View Single Post
  #10   Report Post  
Posted to sci.electronics.design,sci.electronics.repair
[email protected] krw@notreal.com is offline
external usenet poster
 
Posts: 2,833
Default Chinese-made reflow soldering ovens

On Mon, 9 Oct 2017 14:17:15 -0400, bitrex
wrote:

On 10/08/2017 05:54 PM, Neon John wrote:
On Sun, 8 Oct 2017 15:40:58 -0500, "Dave M"
wrote:

Anyone have any experience or have colleagues who have experience using the
Chinese-made reflow soldering ovens such as those being sold on the evil
auction place? The one I've looked at is item number:262955348183 (Model
T962).


My concern (mainly because I have no experience with infrared) is that
the black chips and components would get hot faster than the shiny
pins and solder paste.

I have an oven that I built using a tabletop convection oven and a
programmable timer. It works great but it's using hot air to do the
heating.

My eyes have become the major challenge to producing the one- or two-off
projects, since many of the parts that are available today are only made in
SMD packages. I realize that placing them onto the board still remains a
challenge, but at least with a proper oven, I won't have to hold a soldering
iron steady enough to build the boards.


The neat thing about reflow is that if you put the proper amount of
paste on each pad, the surface tension of the solder will pull the
part or chip in line with the pads.

I've developed an unconventional technique for pasting 0.5 mm pin
spaced ICs. I put the chip on its back and use my pressure/vacuum
paste dispenser to lay a solid stream across each side of the chip.

I then hold the chip with some pliers while I wipe the other side with
a Q-tip. This removes paste between the pins. Drop the chip in
place, populate the rest of the board and reflow. Both my vision and
my steadiness of hand have declined over the past few years and this
is how I compensated.


Technique I've used occasionally that so far has always seemed to work
pretty good for soldering say 14 or 16 pin SOIC "surfboards":


SOICs are a piece of cake. They're *huge*.
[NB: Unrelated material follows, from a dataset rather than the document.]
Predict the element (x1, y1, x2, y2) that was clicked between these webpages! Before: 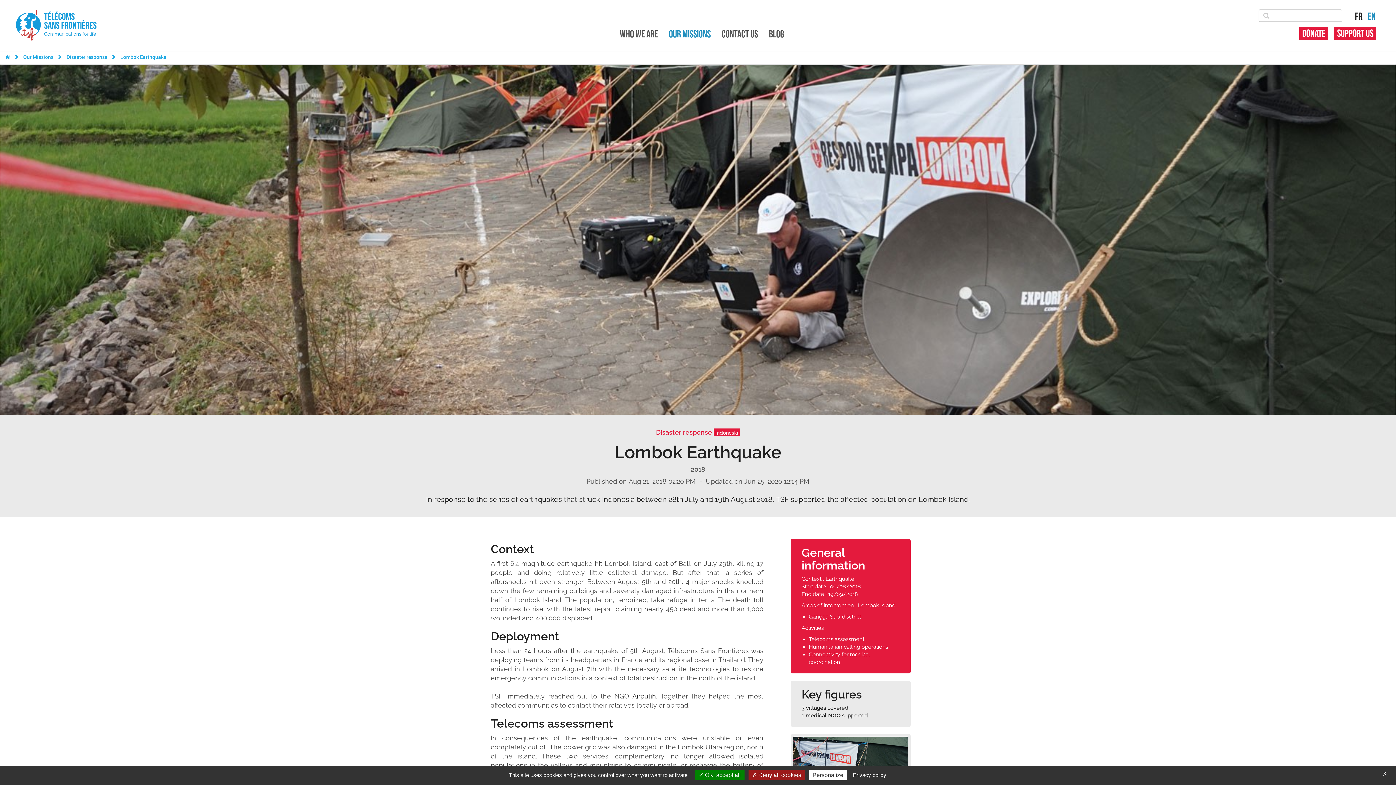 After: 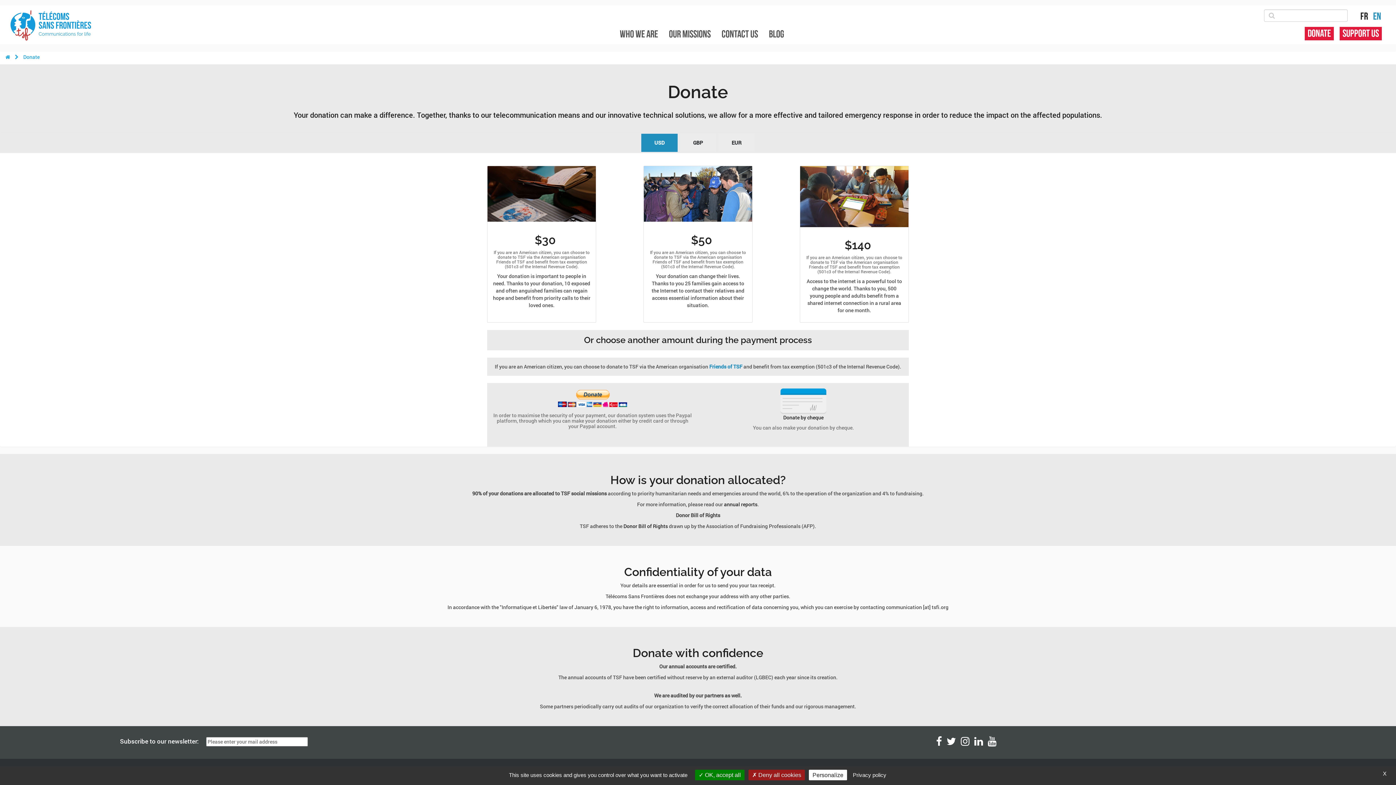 Action: label: donate bbox: (1299, 26, 1328, 40)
Use regular soldering iron and thin 60/40 solder to tin the pads. Put
the IC down using tweezers and "tack" the top left and bottom right to
the board. Apply pressure on the center of the IC using a jeweler's
screwdriver with one hand (wear a protective glove!) while blasting the
pins on one side of the IC with hot air from a lightweight heat gun for
about 10 seconds, back and forth until you visibly see the solder on the
pads go shiny. Remove heat and hold for another 15 seconds or so, then
remove pressure and let cool for about a minute. Then repeat for the
other side.


Remove all solder from all of the pins except one, then tack that pin
down and position the part. Go around and solder the rest. Yes, I
always use leaded solder (being careful to remove all of the socialist
solder from all pads).

Then continuity test from the junction of the pin and the package to the
hole on the board for the mounting hardware. Meter should beep just from
light contact without applying any pressure at all from the probe to the
pin. Sometimes there's one pin that didn't quite get a solid connection
and won't test for continuity without pushing down a bit, but a single
pin is easy to touch up by hand.


Your soldering technique needs work if you have to test continuity.